NHS England says new 10-year plan could save up to 500,000 lives a year
NHS England has unveiled its 10-year plan for the health service, which sets out how the £20.5bn funding injection announced by Theresa May will be spent over the next five years.
NHS England said the money could save around 500,000 lives by preventing life-threatening diseases such as strokes, heart problems and cancer by detecting them earlier.
In the plan, unveiled by NHS England chief executive Simon Stevens and the Prime Minister, GPs, community care and mental health services will be given a third of the extra £20bn that May announced in the summer for the NHS.
As part of the strategy, schools will have access to mental health support, there will be 24-hour access to mental heath crisis care via the NHS 111 service and extra support in the community to allow patients to be discharged quickly from hospital to ease the strain on nurses and staff.
The long-term plan will also include:
- An open digital ‘front door’ to the health service, allowing patients to be able to access health care at the touch of a button
- Genetic testing for a quarter of people with dangerously high inherited cholesterol, reaching around 30,000 people
- Investment in earlier detection and better treatment of respiratory conditions to prevent 80,000 hospital admissions and smart inhalers will be piloted so patients can easily monitor their condition, regardless of where they are.
Robert Colvile, director of the Centre for Policy Studies thinktank, said the priorities were "broadly correct" but that the NHS needed to focus on improving levels of productivity for the money to have a real effect.
“In particular, delivering on today’s pledges to bring the NHS into the digital age and cut waste across the service will be vital if we are to see the improvements in care that we need in the future," he said.
Associate director at the Institute of Economic Affairs Kate Andrews branded the plan a "a well-disguised effort to kick the can down the road" and accused the government of pouring "vast sums of taxpayer money into a broken system that has become an international laggard amongst the developed world".
“Far from undergoing a transformative reboot, the NHS is to remain an extremely centralised system that allows for minimal competition or patient choice.

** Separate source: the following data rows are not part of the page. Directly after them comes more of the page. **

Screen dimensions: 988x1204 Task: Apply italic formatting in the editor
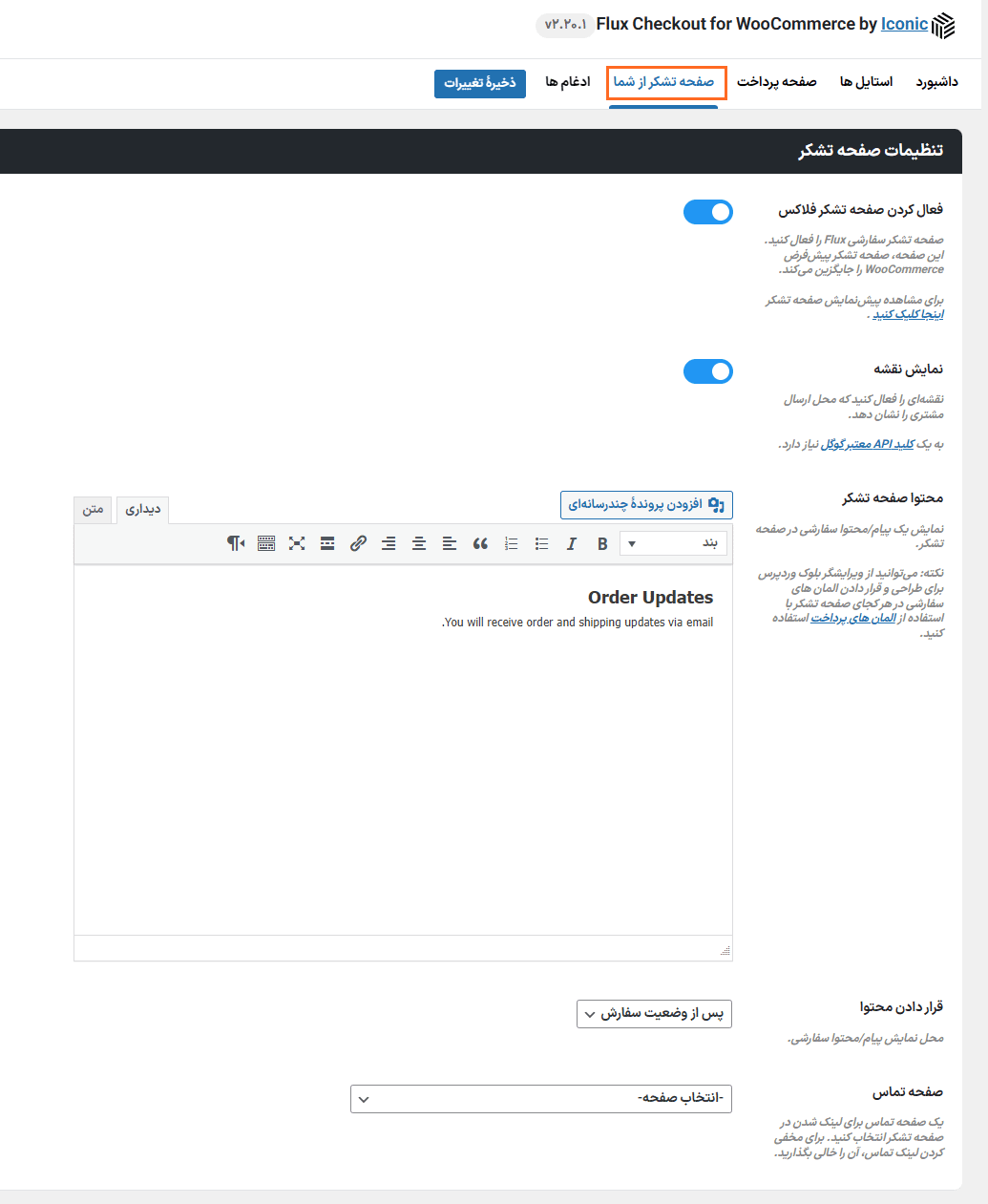[572, 543]
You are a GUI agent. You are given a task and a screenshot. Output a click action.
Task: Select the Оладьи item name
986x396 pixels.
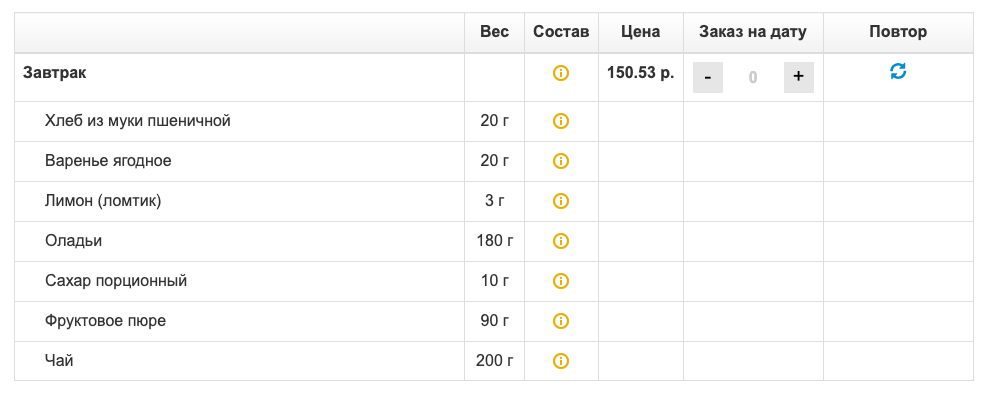tap(74, 241)
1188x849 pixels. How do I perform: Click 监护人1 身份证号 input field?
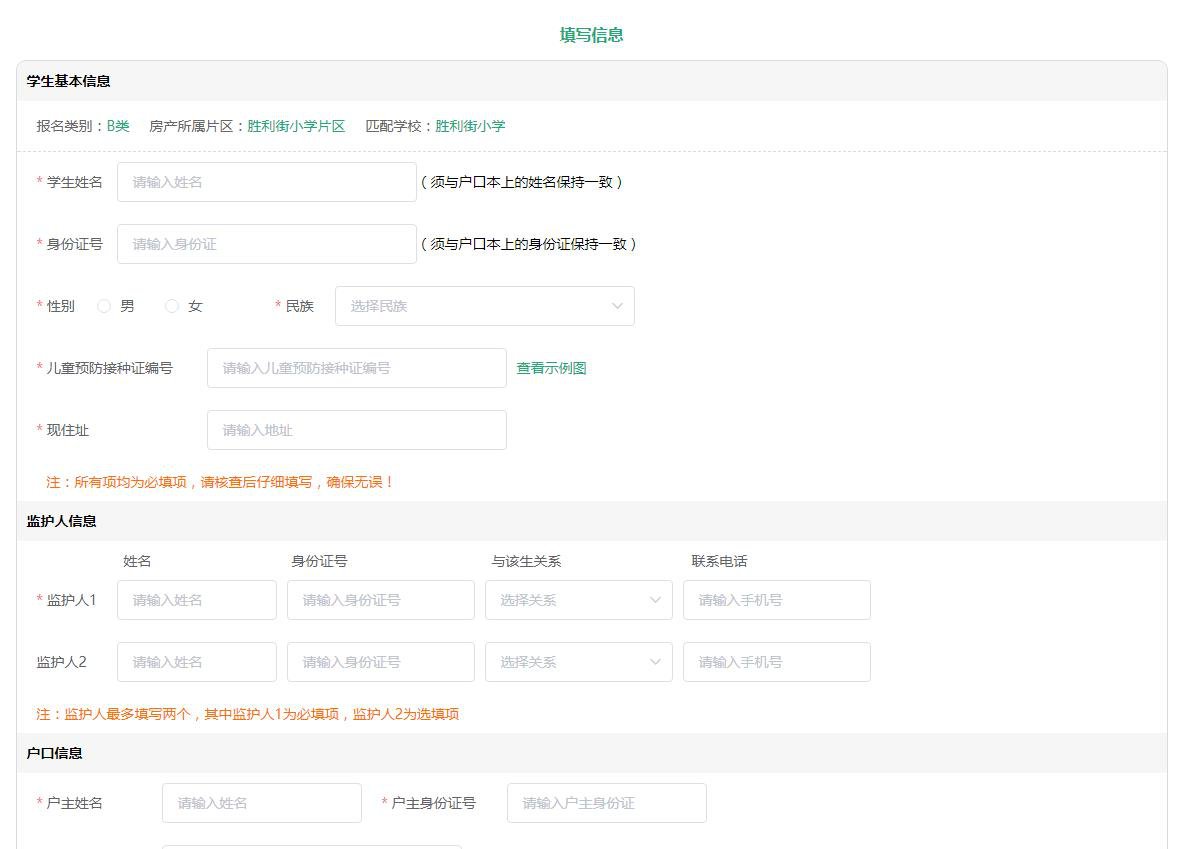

And while improving survival rates for serious conditions has been put at the forefront of this new strategy, it seems no consideration has been given to learning from the Social Health Insurance systems in Europe, under which thousands more people survive strokes and common types of cancer each year.
“The systematic problems facing the NHS have not been properly addressed. Indeed, this helps to explain why the (unfunded) extra £20.5 billion pledged to it annually by 2023-24 is only projected to keep it afloat.
“A long-term strategy for improving its structure and patient outcomes on the NHS can’t come soon enough – unfortunately, that is not what is being delivered by the government today.”